§ Texte présenté
::::
Saisir cette opportunité de l’augmentation de la vacance des bureaux pour les transformer en logements constitue une piste intéressante pour répondre aux enjeux actuels. Il s’agit aussi d’une bonne occasion pour atteindre les objectifs posés par la loi française dite «Climat et résilience» de neutralisation de l’artificialisation des sols à l’horizon 2050 et de réduction de moitié de la consommation foncière à moyen terme, en substituant des opérations de transformation aux opérations de construction, beaucoup plus énergivores.

Faciliter la modification du Plan local d’urbanisme

Les limites posées par le Plan local d’urbanisme (PLU) peuvent constituer une première difficulté. Comme l’explique le député de l’Ain, «afin de faciliter la création de logements en zone dite ‘tendue’, par le biais de la transformation de bureaux en logements, il faut permettre à l’autorité compétente pour délivrer le permis de
construire – généralement le maire – de déroger aux règles du Plan local d’urbanisme. Avec la nouvelle loi, cette autorité pourrait agréer la transformation de bureaux en logement ou hébergement dans les zones où la destination ‘habitation’ n’est en principe pas permise». Cette dérogation devrait toutefois prendre en compte certains critères tels que la desserte en transports publics, l’exposition à d’éventuels risques et nuisances, ainsi que les objectifs de mixité sociale et fonctionnelle.
::::
§ Partie données
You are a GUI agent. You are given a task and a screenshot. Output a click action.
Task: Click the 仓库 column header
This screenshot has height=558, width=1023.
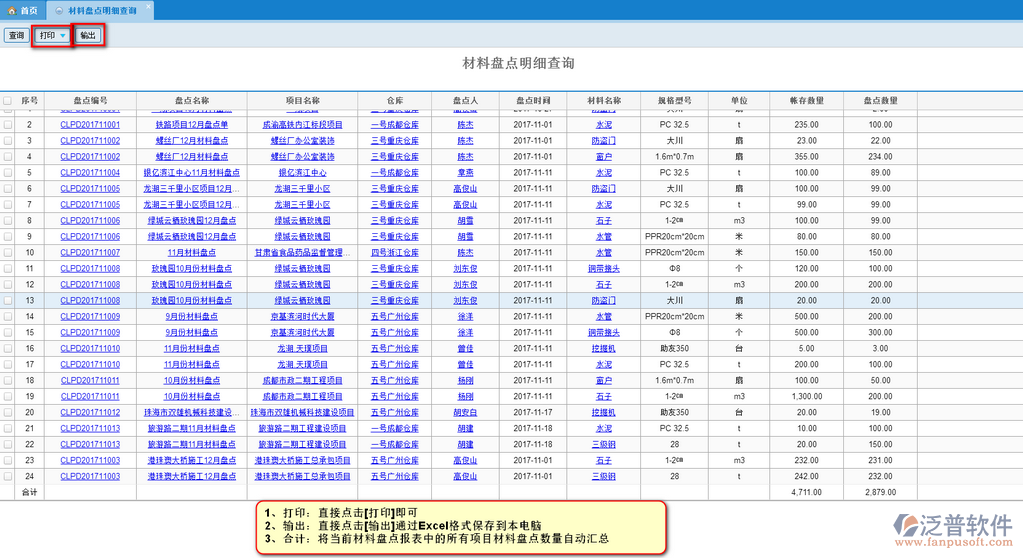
::::
Poursuivez le texte sur la transformation de bureaux en logements après sa dernière phrase.

§ Réponse
Permettre l’assujettissement
des opérations à la
taxe d’aménagement

La transformation de bureaux en logements, dès lors qu’elle serait facilitée par le Plan local d’urbanisme, peut avoir une incidence en matière de taxe d’aménagement pour les communes. «La transformation de locaux commerciaux en locaux à usage d’habitation implique un changement de destination qui n’entre dans le champ d’application de la taxe d’aménagement qu’à la condition d’aboutir à une augmentation de la surface», explique Romain Daubié. Le projet de loi vise à laisser la possibilité aux maires des communes – dans lesquelles des opérations de transformation de bureaux en logements ont lieu – d’assujettir ces opérations à la taxe d’aménagement, afin de prévenir tout préjudice induit sur les frais d’investissement dans des équipements collectifs.

Près de la gare de Bordeaux, sur les terrains d’Euratlantique, l’architecte Patrick Rubin prévoit de construire avec Elithis un démonstrateur d’immeuble «réversible» sur une surface de 5000 m² (bureaux, logements, activités, etc.).

Créer un permis de construire à destinations successives

Les développeurs immobiliers ont la capacité de construire des ouvrages dit réversibles, c’est-à-dire dont la transformation d’un bureau vers un logement, ou inversement, est anticipée dès la conception. Un bâtiment réalisé de cette manière pourra surmonter facilement l’obsolescence de son premier usage et le risque de vacance qui l’accompagne.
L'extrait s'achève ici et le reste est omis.